El Protocolo de Nagoya tampoco resuelve el problema porque no hay reparto alguno que sea “justo y equitativo”. ¿Quién fija esos parámetros”.

Por eso, GRAIN, el Colectivo de Semillas de América Latina y la Alianza Biodiversidad, en la serie de cuadernos dedicados a luchar contra la privatización de las semillas aclaran: “Tenemos que insistir en que ‘las patentes y los derechos de obtentor forman parte de los complejos mecanismos de despojo, explotación y extracción de nuevas ganancias para el capital. Son privilegios adjudicados unilateralmente y siempre implican despojo, porque ejercerlos e imponerlos siempre deja a alguien sin poder disfrutar de los bienes que nos brinda la naturaleza o que hemos creado a través de nuestra historia colectiva’. Estos privilegios y el margen de maniobra que entrañan son el instrumento perfecto de las corporaciones del capitalismo para ejercer el despojo mediante regulaciones jurídicas funcionales a la acumulación, ‘de ahí la ofensiva permanente de nuevas leyes, regulaciones, discursos justificativos y engañosos’.”

“Pensar ingenuamente que nuestra única protección posible es la privatización es equivocarnos y legitimar con nuestra ingenuidad sus estrategias. ‘Obedecer y entrar al sistema de patentes o derechos de propiedad intelectual, sean derechos directos, patentes, o derechos de obtentor, creative commons, sui generis, propiedad intelectual colectiva, patrimonios bioculturales, semillas o saberes de código abierto (open source) nos hace vulnerables (desde una posición de desigualdad de tiempos y recursos monetarios y legales), nos entrampa en un desigual sistema de normas y disposiciones que en realidad destruyen las bases materiales y sociales de nuestras vidas y especialmente la de los pueblos rurales que aún logran evadir el mercado. Someten nuestra libre determinación y autonomía, nuestra potestad de acceder y utilizar nuestras semillas, nuestros saberes, nuestros cultivares y variedades: legitima su privatización y permite su utilización en el marco de la producción agroindustrial y del sistema global del agronegocio’. Nuestra tarea crucial es resistir y desmantelar esta ofensiva, hasta hacerla imposible. Nuestra defensa y resistencia es que no hay que renunciar al uso de nuestras semillas, producir ejerciendo nuestros saberes, como lo hacemos con el lenguaje [que no es privatizable], defender los territorios y nuestras formas de relacionarnos con ellos y dentro de ellos.
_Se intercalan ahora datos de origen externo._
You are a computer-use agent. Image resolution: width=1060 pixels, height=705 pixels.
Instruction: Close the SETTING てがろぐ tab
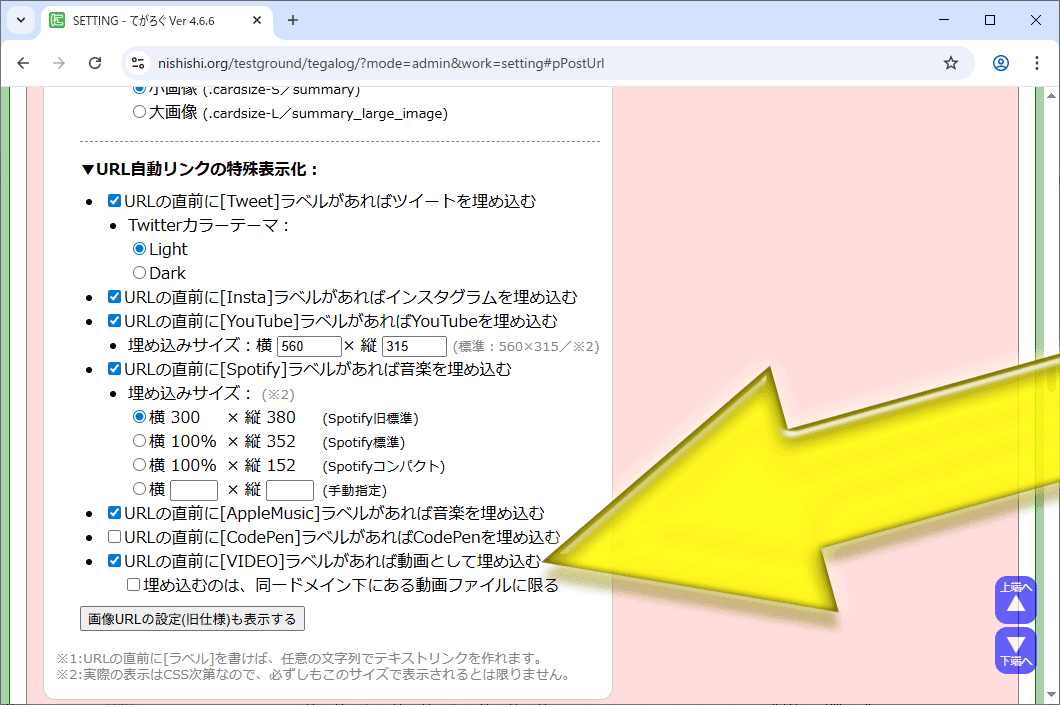point(257,20)
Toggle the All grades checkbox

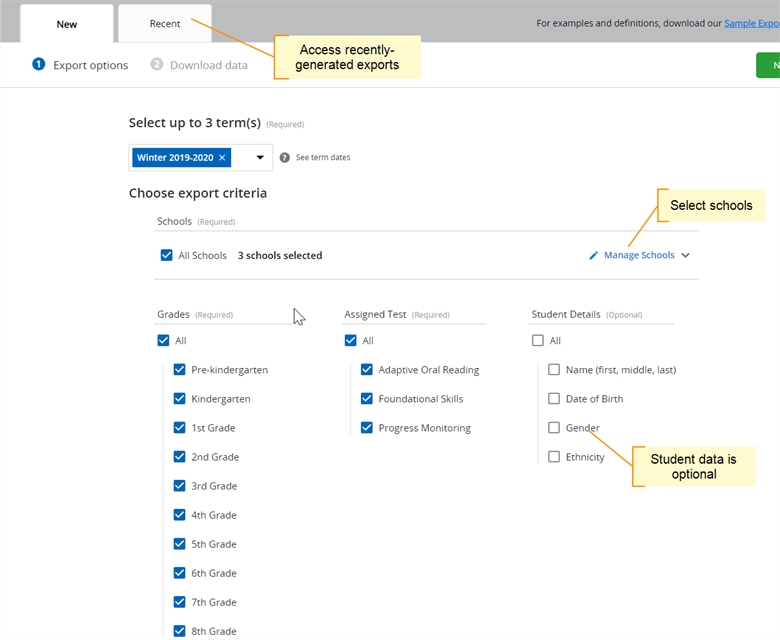(164, 341)
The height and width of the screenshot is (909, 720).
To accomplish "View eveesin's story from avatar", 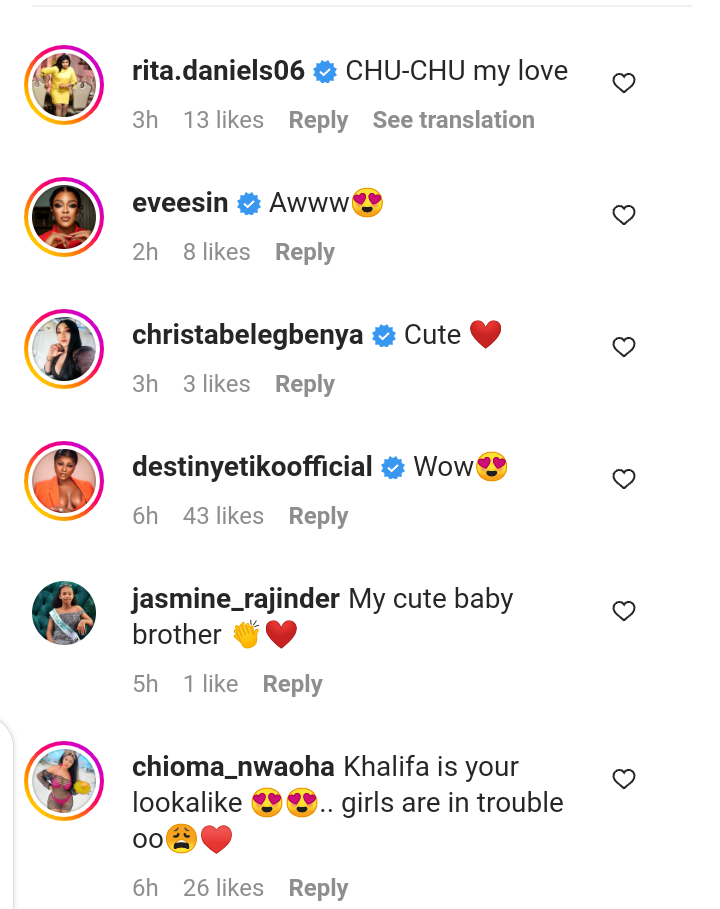I will pos(64,217).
El derecho fundamental de los pueblos es el derecho a la libre determinación y la autonomía incluido el territorio en toda su complejidad. La propiedad intelectual, que apunta siempre a la privatización, atenta de inmediato contra esa complejidad”.

Entonces, claro, lo que los pueblos exigen es la negativa a cualquier apropiación, el rechazo de cualquier acaparamiento y privatización por parte de quien sea. Cómo poder hacer vinculante esta negativa, es lo que hay que indagar si de veras se es honesto en el impulso de proteger la integridad y la vigencia inmemorial de nuestras semillas.